Pick your all-time England team. How many of this squad's players would get in the squad, never mind the starting XI?
I selected mine before the Scotland game and not one current player made it. Harry Kane was the only one truly under consideration and in five years time we will possibly be putting him up alongside Gary Lineker, Wayne Rooney, Jimmy Greaves and Alan Shearer as one of the great strikers we have seen with Three Lions on his chest.
But not yet.
We all hope (nay, expect) one or two of Phil Foden, Jude Bellingham, Mason Mount or Jadon Sancho will rank one day alongside your Beckham, Scholes, Lampard, Owen, Robson or Gascoigne.
But not yet.
Full of promise and potential but raw and hugely inexperienced on the world stage. These lads may light up the Premier League and Bundesliga on occasions, but would you have them in your team week in, week out ahead of true, established, world-class players like N’Golo Kante, Kylian Mbappe, Ronaldo, Toni Kroos or Robert Lewandowski?
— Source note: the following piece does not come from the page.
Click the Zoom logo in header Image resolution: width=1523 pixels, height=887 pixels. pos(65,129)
Foden only has eight caps. Bellingham six. Jack Grealish, the great hope for this tournament, has nine and has never played in Europe for Aston Villa. Mount (18 caps), Sancho (20) and Declan Rice (20) look veterans on the international stage in comparison.
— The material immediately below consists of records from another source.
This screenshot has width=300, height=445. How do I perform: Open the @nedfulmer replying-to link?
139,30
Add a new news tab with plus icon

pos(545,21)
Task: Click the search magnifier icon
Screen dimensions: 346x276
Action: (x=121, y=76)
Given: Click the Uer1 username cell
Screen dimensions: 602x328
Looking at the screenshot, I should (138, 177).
Their time will hopefully come but it may not be at this tournament and possibly not even the next.
That may not be under Gareth Southgate s watch. He's already been in this job for five years, with a contract that runs through until 2024, but the clamour for his removal continues among sections of the fanbase, regardless of his achievements.
A win percentage of 63% in an era where international football is generally perceived to have more strength in depth should be lauded, but every achievement is disparaged by the knockers.
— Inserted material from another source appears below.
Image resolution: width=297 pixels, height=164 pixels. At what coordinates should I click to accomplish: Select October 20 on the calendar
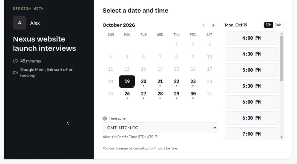(x=144, y=81)
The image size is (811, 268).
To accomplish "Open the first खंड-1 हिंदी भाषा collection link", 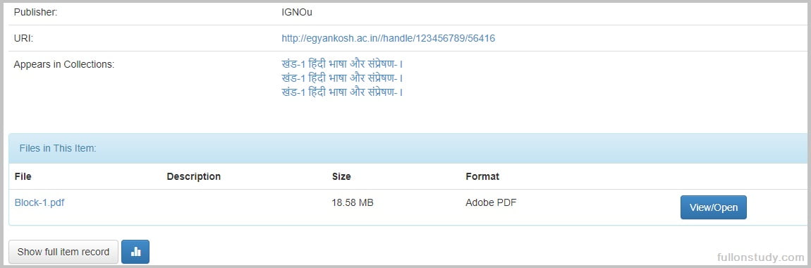I will pyautogui.click(x=343, y=64).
A World Cup semi-final? We only beat rubbish teams.
Qualifying for knockout stages without conceding a goal? The football's dull.
Spot on team selection v Croatia? We would have won by more if Grealish/Shaw/Bellingham had started.
Sometimes as a manager, you can’t win – even when the scoreboard says you have.
Scratch below the results and performances, and Southgate’s value to this England set-up becomes more clear.
For too long, England managers have been in thrall to the big egos and personalities of the national squad. Sven-Goran Eriksson with David Beckham & Co; Fabio Capello’s pandering to John Terry and Wayne Rooney.
For too long, cliques inside the camp ensured there was never a cohesive squad all pulling together.
For too long, England fans have called for players outside the ‘big six’ to be considered for international duty.
Along comes a manager who dispels of all that, who changes the culture, who fills his squad with players from Leeds, Burnley, Southampton, Brighton, West Brom, Wolves and Aston Villa, who has the balls to drop the big names when he feels it’s right – and guess what, we’re still not happy.
I’m not naive. Southgate has his limitations as a manager and a coach at the highest level. He doesn’t have the flair or charisma of Roberto Mancini, the knowledge and nous of Joachim Low or the experience and organisation of Didier Deschamps.
He’s inherently cautious and his in-game management at times leaves a lot to be desired, though some of the tactics which are used to beat the ex-Middlesbrough man over the head with by his doubters are the same ones which someone as esteemed as Gary Neville insists is the right approach to adopt.
It may be something which comes back to bite Southgate on the backside, as it did in the World Cup semi-final. For now, they’ve done a job and a squad that is extremely limited in experience and lacking in true world-class stars is through to the next stage.
For that, the manager deserves some respect.